(Raw data):
━━━━━━━━━━━━━━━━━━━━

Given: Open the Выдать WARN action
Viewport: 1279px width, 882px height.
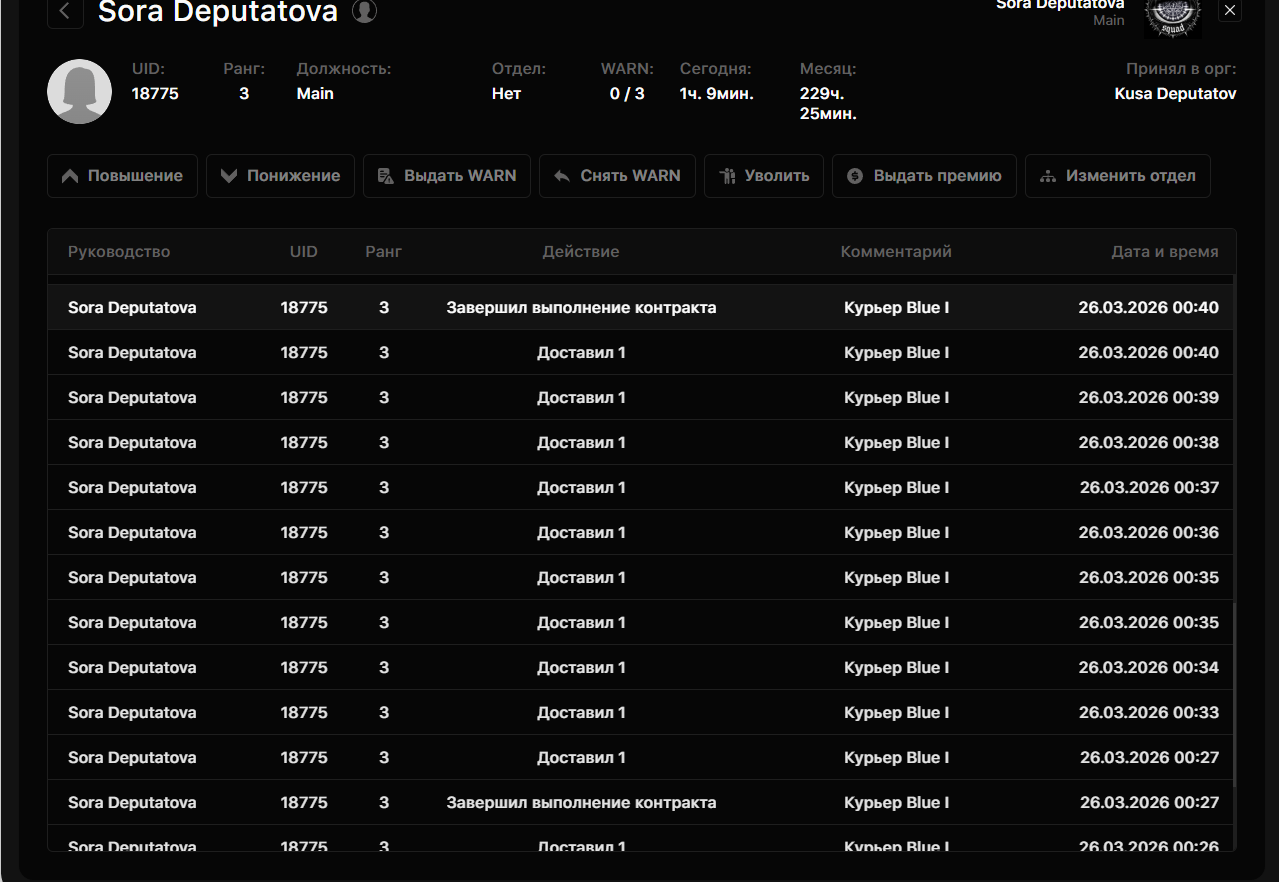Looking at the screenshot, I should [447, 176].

━━━━━━━━━━━━━━━━━━━━

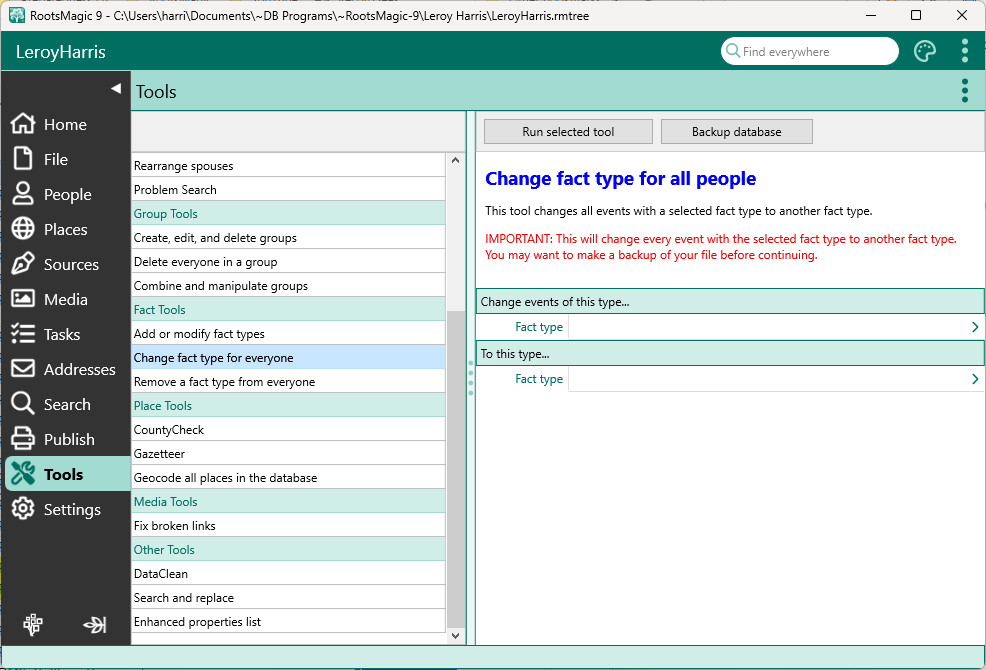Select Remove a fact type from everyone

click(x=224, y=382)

━━━━━━━━━━━━━━━━━━━━

(Stated exercise):
Extract every line from the entries above that contains the string "Viewport", and reproduce each such line in full.

(Full response):
Viewport: 1279px width, 882px height.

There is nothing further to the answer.